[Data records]
Segment Open

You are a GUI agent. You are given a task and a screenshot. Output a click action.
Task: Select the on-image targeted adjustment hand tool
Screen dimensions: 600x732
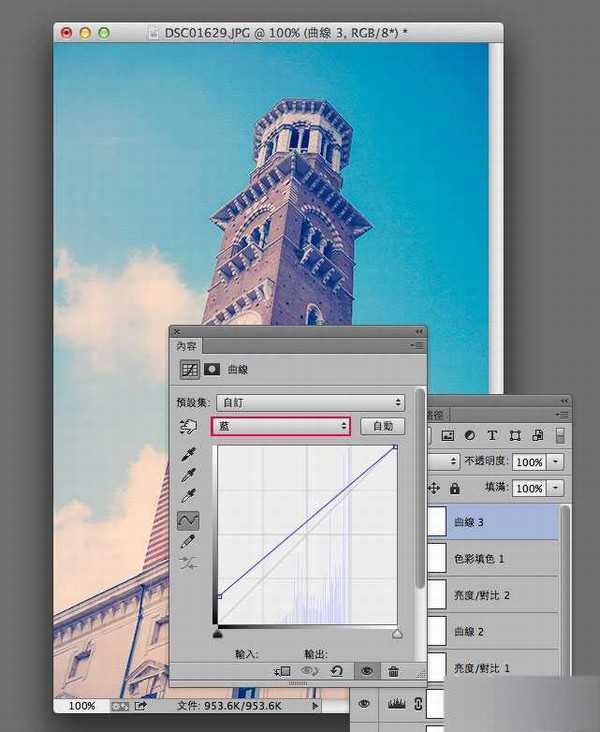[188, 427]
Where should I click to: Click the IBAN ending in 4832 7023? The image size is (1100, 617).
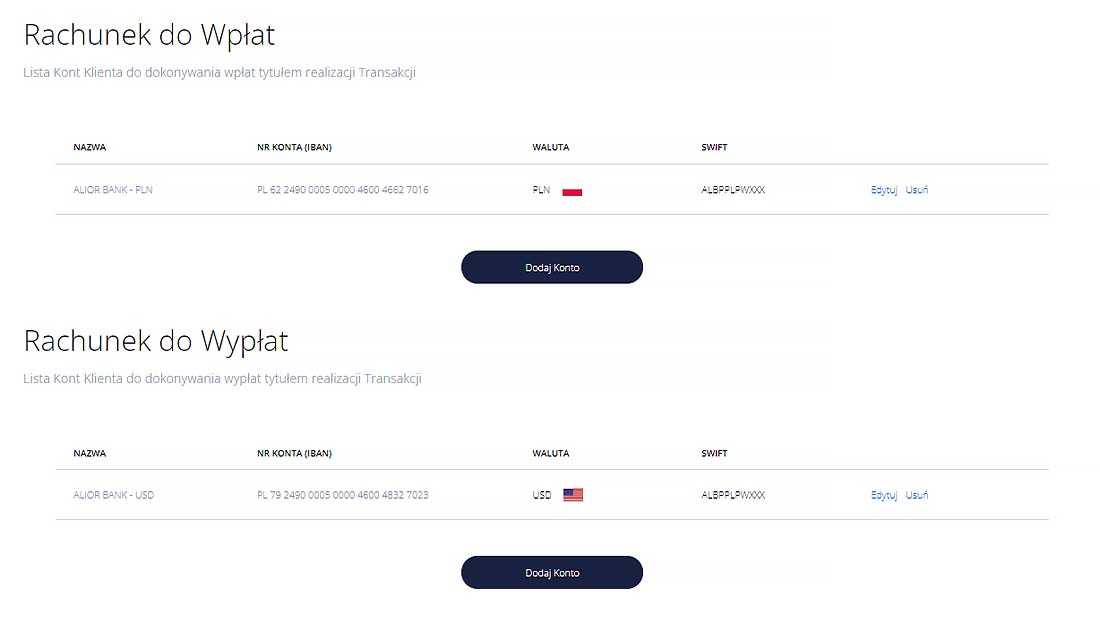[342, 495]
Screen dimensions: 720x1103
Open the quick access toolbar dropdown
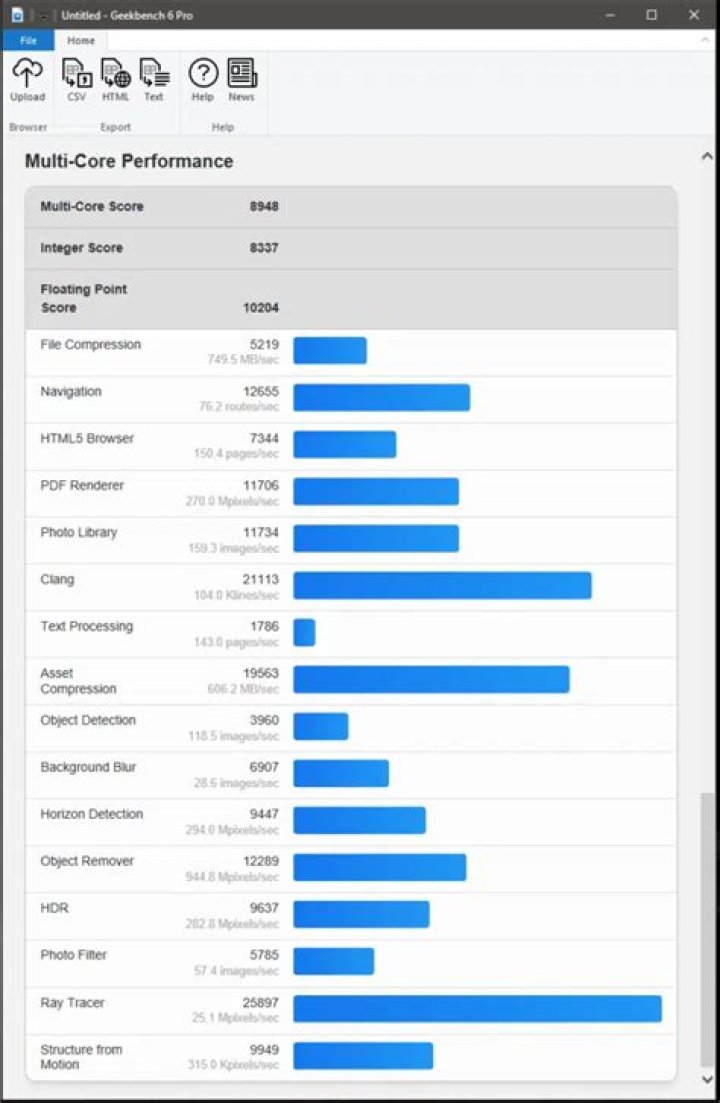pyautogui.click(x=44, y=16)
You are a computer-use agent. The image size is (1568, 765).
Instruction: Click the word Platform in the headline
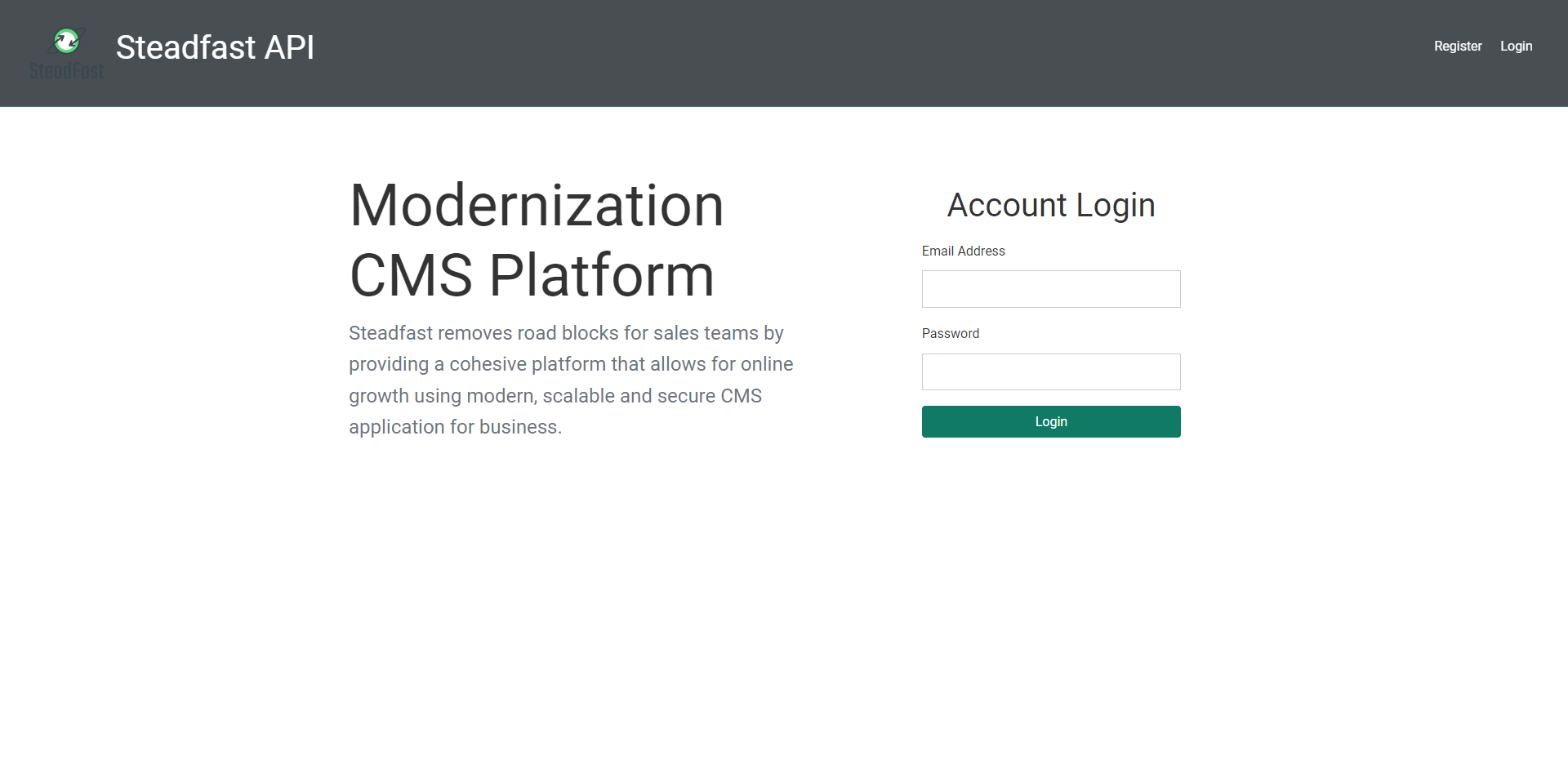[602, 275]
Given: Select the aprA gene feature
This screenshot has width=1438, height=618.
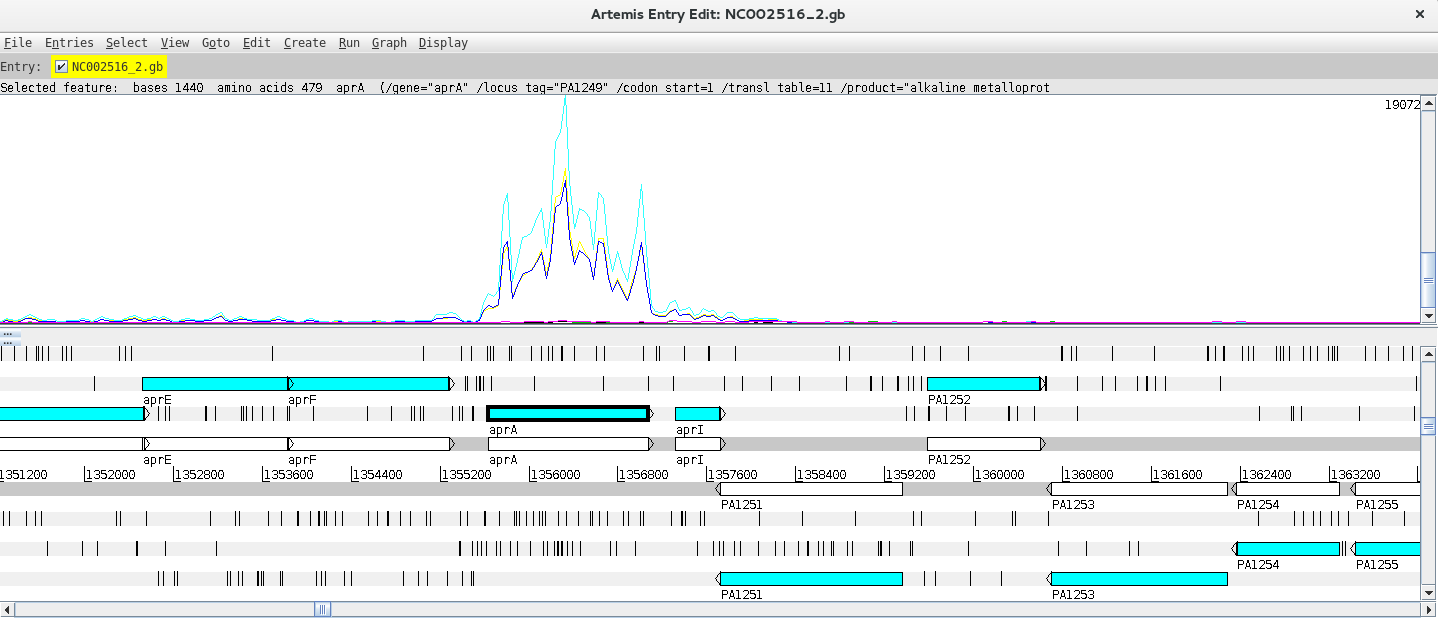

Segment Closed

**Problem**
Output each record above exactly; omit the images.

**Completed task**
You are a GUI agent. You are given a task and a screenshot. Output a click action.
Task: Select the on-image targeted adjustment hand tool
Screen dimensions: 600x732
[188, 427]
Where should I click to: Click the IBAN ending in 4832 7023? The image size is (1100, 617).
[342, 495]
Screen dimensions: 720x1103
Open the quick access toolbar dropdown
pyautogui.click(x=44, y=16)
You are a computer-use agent. The image size is (1568, 765).
Instruction: Click the word Platform in the headline
[602, 275]
Given: Select the aprA gene feature
This screenshot has width=1438, height=618.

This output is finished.